▶ _PROBLEM REQUIREMENTS_:
In the listing, swap "clicked" for "selected" throughout the part that opens with the line containing "693) label: スタッフブログ" and closes with the line containing "548, 846, 570)", both lines included. Return only those lines, with everything else left unchanged.

━━━ PROVIDED INFORMATION ━━━

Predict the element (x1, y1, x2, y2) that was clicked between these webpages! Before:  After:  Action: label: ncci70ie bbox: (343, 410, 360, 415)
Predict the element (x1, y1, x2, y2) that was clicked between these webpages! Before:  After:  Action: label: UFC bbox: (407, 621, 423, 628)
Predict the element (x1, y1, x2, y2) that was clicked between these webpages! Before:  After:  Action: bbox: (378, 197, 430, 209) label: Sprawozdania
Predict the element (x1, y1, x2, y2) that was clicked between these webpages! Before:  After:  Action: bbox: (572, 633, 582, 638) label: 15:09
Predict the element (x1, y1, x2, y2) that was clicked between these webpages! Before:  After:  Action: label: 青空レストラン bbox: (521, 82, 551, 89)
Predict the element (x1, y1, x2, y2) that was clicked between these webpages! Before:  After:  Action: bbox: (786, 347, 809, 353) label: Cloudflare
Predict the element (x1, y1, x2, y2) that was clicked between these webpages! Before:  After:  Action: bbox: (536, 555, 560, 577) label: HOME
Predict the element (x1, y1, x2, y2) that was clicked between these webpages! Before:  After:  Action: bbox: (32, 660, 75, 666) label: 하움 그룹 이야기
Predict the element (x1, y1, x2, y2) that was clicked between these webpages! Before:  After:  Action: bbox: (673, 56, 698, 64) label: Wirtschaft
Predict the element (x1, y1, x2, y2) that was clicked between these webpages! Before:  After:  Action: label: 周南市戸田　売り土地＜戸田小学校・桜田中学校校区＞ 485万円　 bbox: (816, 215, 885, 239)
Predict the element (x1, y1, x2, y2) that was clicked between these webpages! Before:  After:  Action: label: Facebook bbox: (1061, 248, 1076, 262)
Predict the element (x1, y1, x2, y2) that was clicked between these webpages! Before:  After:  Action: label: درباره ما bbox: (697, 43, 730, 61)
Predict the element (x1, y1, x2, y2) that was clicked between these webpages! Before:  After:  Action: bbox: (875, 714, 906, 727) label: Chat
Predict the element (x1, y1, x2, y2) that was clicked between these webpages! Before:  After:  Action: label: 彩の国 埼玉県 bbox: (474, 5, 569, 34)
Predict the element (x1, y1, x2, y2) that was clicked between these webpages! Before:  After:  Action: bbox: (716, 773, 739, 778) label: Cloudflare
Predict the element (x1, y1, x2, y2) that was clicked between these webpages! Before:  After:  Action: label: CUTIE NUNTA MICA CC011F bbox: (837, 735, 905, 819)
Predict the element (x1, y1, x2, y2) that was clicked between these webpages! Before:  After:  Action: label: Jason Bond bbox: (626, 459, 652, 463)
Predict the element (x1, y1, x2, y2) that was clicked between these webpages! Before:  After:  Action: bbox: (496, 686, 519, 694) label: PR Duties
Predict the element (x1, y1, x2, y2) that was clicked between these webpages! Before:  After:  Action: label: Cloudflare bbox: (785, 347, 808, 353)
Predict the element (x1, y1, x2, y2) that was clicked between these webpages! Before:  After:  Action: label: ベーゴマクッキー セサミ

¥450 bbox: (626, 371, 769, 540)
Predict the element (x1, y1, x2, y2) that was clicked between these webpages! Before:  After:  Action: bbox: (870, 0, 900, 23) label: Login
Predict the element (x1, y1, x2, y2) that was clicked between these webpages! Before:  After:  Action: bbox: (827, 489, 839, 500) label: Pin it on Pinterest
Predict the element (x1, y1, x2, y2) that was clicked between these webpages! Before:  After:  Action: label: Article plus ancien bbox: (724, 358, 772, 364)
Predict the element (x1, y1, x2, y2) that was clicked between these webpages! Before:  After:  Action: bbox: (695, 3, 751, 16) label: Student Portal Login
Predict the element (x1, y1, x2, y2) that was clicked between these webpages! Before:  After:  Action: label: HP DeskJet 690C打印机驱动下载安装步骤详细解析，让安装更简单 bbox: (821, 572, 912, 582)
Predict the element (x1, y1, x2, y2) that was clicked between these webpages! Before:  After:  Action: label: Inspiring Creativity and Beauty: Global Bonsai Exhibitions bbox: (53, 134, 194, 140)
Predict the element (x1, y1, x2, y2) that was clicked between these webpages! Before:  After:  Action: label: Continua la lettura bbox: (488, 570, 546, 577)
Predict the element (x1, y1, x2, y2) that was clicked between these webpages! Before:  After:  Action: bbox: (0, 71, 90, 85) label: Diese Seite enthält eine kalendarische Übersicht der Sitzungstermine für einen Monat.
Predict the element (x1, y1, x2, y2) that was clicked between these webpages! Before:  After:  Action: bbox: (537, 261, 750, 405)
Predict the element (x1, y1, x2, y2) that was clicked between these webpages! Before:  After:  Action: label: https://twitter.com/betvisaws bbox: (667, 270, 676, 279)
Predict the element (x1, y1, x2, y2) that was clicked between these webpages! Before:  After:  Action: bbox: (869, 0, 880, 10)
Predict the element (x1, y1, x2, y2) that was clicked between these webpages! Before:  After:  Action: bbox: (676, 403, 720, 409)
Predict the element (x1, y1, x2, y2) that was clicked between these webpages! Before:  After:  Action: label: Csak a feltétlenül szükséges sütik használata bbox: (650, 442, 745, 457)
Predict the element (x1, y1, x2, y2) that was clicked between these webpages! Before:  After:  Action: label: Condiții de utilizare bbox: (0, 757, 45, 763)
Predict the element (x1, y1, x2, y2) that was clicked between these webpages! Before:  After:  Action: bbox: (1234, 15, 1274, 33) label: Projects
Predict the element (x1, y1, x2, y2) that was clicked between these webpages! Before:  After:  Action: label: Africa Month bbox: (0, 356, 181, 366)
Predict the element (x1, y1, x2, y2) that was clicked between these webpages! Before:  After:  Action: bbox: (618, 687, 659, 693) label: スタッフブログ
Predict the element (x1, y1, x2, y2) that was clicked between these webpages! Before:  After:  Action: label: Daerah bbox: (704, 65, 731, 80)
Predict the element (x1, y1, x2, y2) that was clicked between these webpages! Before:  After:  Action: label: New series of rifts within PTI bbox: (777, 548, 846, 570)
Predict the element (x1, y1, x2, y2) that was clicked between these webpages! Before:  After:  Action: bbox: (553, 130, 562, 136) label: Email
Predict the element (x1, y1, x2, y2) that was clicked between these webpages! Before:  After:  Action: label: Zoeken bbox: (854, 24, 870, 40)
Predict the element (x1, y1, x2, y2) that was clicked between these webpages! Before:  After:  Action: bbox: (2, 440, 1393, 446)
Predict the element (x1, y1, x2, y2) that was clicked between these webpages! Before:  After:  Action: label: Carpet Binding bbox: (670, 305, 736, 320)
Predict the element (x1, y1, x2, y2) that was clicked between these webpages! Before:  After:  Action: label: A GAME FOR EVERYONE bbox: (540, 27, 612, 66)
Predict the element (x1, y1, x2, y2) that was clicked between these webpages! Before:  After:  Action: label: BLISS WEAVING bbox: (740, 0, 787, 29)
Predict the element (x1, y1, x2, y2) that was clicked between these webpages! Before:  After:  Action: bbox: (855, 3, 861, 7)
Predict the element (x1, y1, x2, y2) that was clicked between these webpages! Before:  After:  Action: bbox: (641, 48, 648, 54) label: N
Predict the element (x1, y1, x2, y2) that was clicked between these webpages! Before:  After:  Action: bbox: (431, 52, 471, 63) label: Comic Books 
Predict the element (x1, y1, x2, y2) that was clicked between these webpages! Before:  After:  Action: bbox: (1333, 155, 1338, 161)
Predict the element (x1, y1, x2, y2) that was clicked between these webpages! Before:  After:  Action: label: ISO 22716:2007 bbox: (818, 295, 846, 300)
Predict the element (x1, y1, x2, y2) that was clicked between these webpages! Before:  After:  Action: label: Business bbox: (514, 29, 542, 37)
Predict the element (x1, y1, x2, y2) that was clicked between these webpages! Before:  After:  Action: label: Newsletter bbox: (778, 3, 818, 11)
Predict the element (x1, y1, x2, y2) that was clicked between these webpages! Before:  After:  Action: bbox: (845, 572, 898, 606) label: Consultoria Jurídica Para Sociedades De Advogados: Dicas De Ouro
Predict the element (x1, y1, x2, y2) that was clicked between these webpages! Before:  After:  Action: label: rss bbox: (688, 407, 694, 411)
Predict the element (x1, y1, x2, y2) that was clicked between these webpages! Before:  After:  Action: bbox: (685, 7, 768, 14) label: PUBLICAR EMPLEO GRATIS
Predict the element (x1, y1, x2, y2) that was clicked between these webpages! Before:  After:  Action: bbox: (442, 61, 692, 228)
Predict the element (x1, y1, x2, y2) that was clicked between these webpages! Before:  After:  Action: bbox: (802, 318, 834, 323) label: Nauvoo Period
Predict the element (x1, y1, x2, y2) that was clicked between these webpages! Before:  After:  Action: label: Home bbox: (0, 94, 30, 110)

━━━

▶ _SOLUTION TO THE PROBLEM_:
Predict the element (x1, y1, x2, y2) that was selected between these webpages! Before:  After:  Action: bbox: (618, 687, 659, 693) label: スタッフブログ
Predict the element (x1, y1, x2, y2) that was selected between these webpages! Before:  After:  Action: label: Daerah bbox: (704, 65, 731, 80)
Predict the element (x1, y1, x2, y2) that was selected between these webpages! Before:  After:  Action: label: New series of rifts within PTI bbox: (777, 548, 846, 570)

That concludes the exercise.